Chinese tech giant Tencent (TCEHY -0.59%) owns WeChat, the country's most popular mobile messaging app, and its video game portfolio makes it the biggest game publisher in the world. That's why it wasn't surprising when Alphabet's (GOOG -1.80%) (GOOGL -1.82%) Google, which left mainland China after clashing with regulators in 2010, recently launched its first "mini program" -- a game -- for WeChat.

WeChat's mini programs are lightweight apps that run within its core messaging app. These apps expand WeChat as a software platform, and enable it to generate app revenues without owning a major mobile OS like iOS or Android. Over a million mini programs have been launched for WeChat so far, and 500 million users interact with mini programs at least once a month. Those numbers should continue growing alongside its monthly active users, which rose 11% annually to 1.04 billion last quarter.

Shanghai at night.

Image source: Getty Images.

Google's first WeChat mini program is Guess My Sketch, a social Pictionary-like game where you're trying to guess what others are drawing. Google's game adds a unique angle: Each player gets an AI partner that tries to recognize the pictures and provide clues. This little program won't move the needle for Google, but it should tighten its budding relationship with Tencent, which could help it get back into the Chinese government's good graces.

Tracking Google's moves in China

Google never completely left China, even though its search engine and Play Store remain blocked in mainland China. After shutting down its mainland search engine in 2010, Google pivoted its resources to its Hong Kong search engine, which was better insulated from mainland regulations.

Google also retained a smaller advertising business in China through offices in Beijing, Shanghai, and Shenzhen. The company still employs hundreds of workers across China to work on its international operations, and uses its new Shenzhen office as a hub for its fledgling hardware operations. To strengthen that business, Google acquired most of Taiwanese company HTC's smartphone unit last year, which gave it 2,000 new employees in the Greater China area. Google also opened an AI research lab in Beijing last December in a bid to keep pace with Baidu, Alibaba, and Tencent's AI efforts.

Last March, Google launched its Translate app in China in a rare first-party app launch for iOS and Android. Standalone apps might pave the way to Google Play's return to China, but the move could be tough, since the Chinese Android market is fragmented among OEM-owned app stores like Xiaomi Market and Huawei's AppGallery.

A robot shaped like a human looks toward the window, hand under chin.

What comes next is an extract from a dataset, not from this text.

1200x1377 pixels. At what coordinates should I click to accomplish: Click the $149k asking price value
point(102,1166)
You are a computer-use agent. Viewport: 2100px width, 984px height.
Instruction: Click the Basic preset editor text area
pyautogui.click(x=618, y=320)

Image source: Getty Images.

This year Google focused on tighter ties with Tencent. In January, it signed a patent cross-licensing deal with Tencent to share "a broad range of products and technologies," then co-invested in Chinese biotech start-up XtalPi with Tencent and Sequoia China. In June, Google invested $550 million in Tencent's main e-commerce partner, JD.com, to expand its e-commerce presence in Asia.

Meanwhile, Google continued expanding into the Chinese market by introducing its ARCore augmented reality development kit for Chinese developers in May, then launched Files Go, a file management app, on third-party Android stores later that month. Launching new mini programs for WeChat seems like a logical extension of these baby steps.

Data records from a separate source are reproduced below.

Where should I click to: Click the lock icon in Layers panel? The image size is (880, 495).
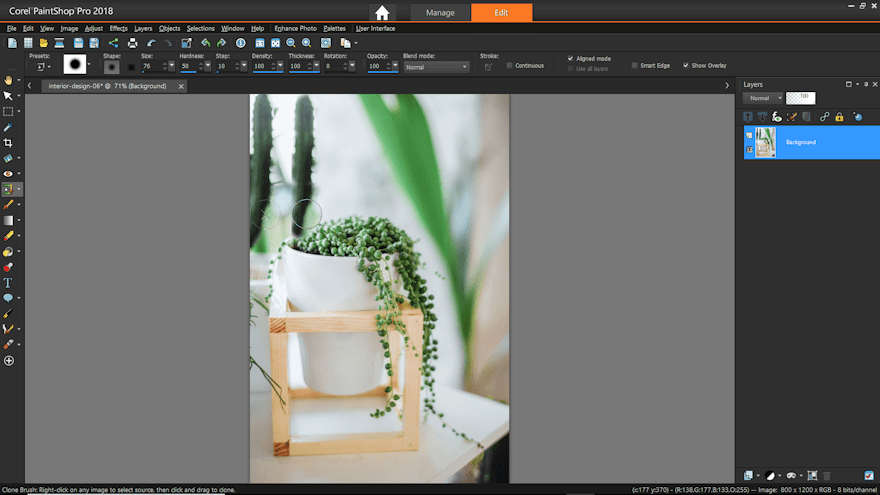tap(838, 117)
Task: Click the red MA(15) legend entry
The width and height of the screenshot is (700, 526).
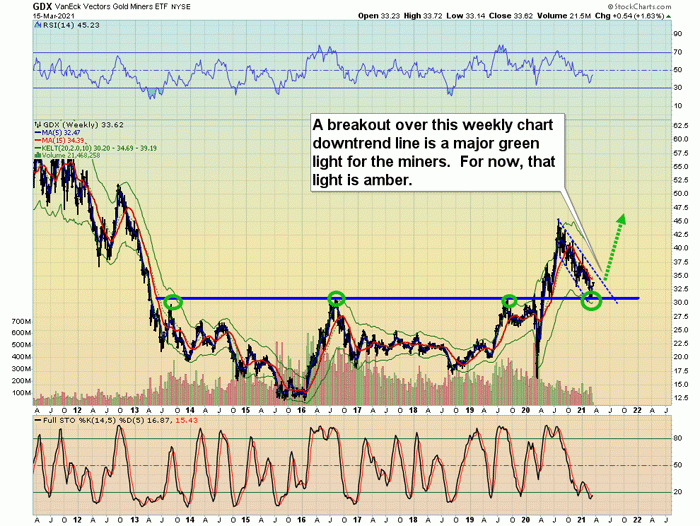Action: [x=60, y=141]
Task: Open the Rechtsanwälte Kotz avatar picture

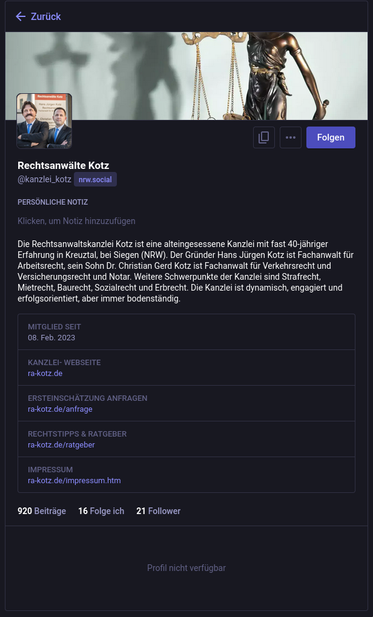Action: click(x=44, y=121)
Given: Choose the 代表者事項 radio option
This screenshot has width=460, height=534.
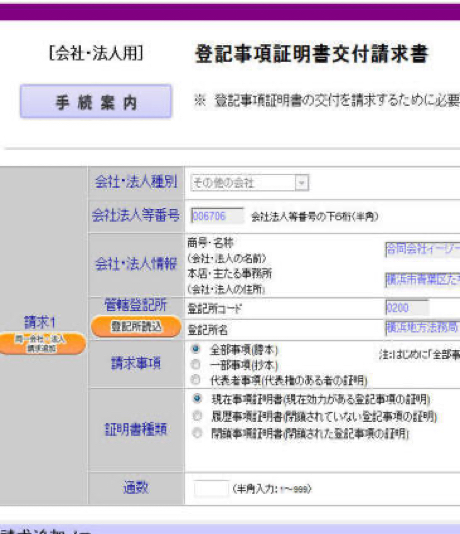Looking at the screenshot, I should click(x=196, y=379).
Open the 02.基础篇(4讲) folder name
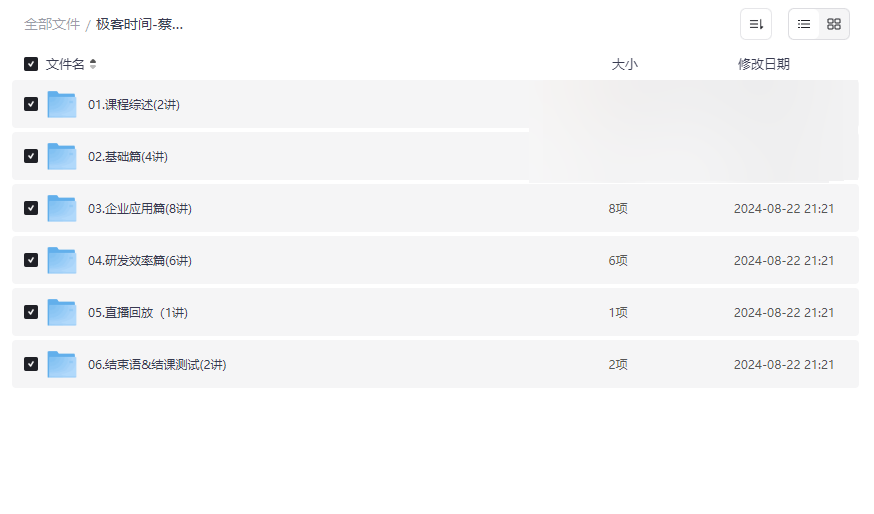The height and width of the screenshot is (514, 874). point(128,156)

But will these efforts pay off?

Google's steps back into China are encouraging, but they're fragmented and lack the focus of Apple's decision to simply launch a censored Chinese App Store for the country's tightly regulated market. Google also faces a long uphill battle to become relevant again in China; Baidu now controls the search market, Tencent controls the social market, and the app store market is split between Android OEMs and Apple.

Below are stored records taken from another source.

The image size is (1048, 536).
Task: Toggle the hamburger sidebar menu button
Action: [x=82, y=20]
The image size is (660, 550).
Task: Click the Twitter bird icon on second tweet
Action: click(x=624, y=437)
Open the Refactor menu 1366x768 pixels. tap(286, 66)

Google likely partnered with Tencent because Apple considers WeChat's mini programs to be a threat to its App Store, since it can't receive a cut of those revenues. Apple even manged to bar Tencent from using the word "app" to describe its in-app programs -- that's why they're called mini programs.

Unless Google relaunches its search engine and Google Play in China, its latest moves will be considered scattered experiments instead of a meaningful push against Baidu and Apple. For now, Google's partnerships with Tencent should benefit the latter more, since they could widen its moat against ecosystem rivals like Alibaba and Baidu.